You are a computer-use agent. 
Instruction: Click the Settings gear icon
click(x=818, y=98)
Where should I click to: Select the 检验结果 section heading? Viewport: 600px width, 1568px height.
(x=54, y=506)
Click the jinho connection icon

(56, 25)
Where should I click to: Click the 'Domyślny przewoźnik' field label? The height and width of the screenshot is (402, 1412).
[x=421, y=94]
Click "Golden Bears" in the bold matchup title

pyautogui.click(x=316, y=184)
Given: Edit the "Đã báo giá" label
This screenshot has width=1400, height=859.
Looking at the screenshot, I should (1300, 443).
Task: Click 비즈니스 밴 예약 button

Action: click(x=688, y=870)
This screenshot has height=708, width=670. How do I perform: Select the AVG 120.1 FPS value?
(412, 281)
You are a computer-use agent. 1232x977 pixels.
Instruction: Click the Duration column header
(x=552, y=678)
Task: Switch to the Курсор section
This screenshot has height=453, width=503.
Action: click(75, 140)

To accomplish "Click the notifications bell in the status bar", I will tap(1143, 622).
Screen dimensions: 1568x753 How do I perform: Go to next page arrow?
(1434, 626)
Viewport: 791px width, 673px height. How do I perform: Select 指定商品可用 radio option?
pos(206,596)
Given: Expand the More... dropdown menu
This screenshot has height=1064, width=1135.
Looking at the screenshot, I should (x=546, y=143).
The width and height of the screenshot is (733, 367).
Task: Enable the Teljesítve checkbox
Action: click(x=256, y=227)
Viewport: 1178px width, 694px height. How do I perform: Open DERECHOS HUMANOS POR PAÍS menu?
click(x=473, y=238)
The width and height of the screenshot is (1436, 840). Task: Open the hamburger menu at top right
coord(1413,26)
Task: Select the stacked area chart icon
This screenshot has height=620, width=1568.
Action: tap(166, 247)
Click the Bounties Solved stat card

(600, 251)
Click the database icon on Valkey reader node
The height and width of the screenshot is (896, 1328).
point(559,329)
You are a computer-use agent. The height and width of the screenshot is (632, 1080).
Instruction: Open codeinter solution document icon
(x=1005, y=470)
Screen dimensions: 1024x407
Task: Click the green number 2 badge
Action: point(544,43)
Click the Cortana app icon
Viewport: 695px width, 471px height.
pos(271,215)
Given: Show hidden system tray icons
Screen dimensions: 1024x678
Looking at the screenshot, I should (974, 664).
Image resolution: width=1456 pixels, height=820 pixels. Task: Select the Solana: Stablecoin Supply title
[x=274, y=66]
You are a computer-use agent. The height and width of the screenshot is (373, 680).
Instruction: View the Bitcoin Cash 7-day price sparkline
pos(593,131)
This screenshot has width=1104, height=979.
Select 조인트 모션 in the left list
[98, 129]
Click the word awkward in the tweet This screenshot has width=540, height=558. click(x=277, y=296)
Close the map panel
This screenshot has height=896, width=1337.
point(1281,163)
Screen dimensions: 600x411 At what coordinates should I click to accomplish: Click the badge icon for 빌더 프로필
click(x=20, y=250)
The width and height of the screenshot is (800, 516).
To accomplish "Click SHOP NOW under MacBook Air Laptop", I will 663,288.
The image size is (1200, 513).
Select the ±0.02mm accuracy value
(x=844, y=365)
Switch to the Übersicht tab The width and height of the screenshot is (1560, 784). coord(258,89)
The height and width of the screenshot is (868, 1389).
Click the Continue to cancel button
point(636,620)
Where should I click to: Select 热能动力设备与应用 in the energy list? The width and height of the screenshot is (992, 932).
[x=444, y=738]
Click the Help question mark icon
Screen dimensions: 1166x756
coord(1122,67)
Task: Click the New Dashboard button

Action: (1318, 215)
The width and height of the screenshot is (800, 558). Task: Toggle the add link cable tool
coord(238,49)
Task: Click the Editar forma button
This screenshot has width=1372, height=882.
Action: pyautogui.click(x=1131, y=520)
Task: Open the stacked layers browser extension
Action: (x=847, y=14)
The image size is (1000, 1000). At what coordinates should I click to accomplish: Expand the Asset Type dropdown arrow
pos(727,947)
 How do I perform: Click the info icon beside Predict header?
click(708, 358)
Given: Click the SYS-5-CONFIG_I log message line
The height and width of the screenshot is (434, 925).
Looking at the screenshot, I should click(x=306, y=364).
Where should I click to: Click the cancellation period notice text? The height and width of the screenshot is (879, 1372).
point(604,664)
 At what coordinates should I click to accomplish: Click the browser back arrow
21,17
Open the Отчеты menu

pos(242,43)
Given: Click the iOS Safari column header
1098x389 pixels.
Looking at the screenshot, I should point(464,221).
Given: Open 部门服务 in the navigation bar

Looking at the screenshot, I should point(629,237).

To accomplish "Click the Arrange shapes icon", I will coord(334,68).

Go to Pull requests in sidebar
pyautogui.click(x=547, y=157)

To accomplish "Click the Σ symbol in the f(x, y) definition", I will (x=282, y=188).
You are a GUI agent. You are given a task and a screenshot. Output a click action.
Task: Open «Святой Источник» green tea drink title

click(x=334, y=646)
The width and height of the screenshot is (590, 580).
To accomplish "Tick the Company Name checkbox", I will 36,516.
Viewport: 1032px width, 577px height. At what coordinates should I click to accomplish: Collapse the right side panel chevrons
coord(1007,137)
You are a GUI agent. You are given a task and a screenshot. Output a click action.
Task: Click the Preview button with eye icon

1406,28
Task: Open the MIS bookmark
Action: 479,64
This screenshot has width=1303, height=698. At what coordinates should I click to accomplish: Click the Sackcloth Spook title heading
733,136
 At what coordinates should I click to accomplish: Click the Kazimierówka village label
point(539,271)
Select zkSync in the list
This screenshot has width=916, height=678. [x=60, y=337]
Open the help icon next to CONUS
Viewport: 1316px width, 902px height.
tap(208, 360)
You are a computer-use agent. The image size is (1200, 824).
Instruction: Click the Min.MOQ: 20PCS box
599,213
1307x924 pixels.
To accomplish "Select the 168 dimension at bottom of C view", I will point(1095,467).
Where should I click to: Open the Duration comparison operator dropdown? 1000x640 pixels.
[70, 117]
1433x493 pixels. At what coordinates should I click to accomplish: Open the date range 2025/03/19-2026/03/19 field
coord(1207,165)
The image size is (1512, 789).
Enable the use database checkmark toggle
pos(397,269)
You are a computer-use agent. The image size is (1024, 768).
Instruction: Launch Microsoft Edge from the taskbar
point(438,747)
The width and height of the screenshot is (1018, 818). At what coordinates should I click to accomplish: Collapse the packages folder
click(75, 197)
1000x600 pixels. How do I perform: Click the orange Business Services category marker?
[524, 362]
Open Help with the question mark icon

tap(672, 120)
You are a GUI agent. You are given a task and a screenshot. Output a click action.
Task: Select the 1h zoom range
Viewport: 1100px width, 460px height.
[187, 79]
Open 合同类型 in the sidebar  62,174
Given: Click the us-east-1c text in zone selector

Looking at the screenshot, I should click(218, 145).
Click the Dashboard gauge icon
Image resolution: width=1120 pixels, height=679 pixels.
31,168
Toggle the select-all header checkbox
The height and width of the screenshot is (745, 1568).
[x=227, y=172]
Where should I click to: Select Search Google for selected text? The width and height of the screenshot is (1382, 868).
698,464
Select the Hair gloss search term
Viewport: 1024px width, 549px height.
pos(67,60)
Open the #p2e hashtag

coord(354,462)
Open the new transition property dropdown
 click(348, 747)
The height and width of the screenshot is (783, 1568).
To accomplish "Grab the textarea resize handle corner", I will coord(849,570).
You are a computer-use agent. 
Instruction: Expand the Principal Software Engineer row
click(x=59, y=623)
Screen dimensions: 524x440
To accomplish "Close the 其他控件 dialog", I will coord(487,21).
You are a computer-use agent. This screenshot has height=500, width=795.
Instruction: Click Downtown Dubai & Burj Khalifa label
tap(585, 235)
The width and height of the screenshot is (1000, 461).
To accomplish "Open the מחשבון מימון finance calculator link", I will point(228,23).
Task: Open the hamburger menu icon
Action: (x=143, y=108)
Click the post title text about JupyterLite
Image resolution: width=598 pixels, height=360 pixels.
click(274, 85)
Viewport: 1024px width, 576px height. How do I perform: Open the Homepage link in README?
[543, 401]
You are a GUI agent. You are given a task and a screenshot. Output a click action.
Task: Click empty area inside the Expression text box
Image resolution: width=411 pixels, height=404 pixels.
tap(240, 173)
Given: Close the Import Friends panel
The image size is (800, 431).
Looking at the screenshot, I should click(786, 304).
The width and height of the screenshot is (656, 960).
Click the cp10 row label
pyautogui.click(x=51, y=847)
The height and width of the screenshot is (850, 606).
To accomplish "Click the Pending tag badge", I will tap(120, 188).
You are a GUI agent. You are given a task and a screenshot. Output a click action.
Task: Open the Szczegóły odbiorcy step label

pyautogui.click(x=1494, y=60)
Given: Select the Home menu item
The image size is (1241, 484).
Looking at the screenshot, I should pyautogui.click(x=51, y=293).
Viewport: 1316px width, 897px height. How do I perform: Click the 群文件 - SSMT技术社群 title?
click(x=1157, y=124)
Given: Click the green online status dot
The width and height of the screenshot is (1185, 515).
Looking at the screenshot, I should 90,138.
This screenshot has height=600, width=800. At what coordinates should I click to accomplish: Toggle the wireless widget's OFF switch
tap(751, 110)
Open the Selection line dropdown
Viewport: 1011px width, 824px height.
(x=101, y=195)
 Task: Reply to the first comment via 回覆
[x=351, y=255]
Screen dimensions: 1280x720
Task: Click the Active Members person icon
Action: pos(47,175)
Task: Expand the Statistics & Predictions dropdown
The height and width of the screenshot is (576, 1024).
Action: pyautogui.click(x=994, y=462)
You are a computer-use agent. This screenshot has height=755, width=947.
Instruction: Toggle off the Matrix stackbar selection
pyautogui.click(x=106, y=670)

==========

# Exercise instructions:
How many lines in these entries contain the string "computer"? State the number and nothing more.

# Response to the task:
9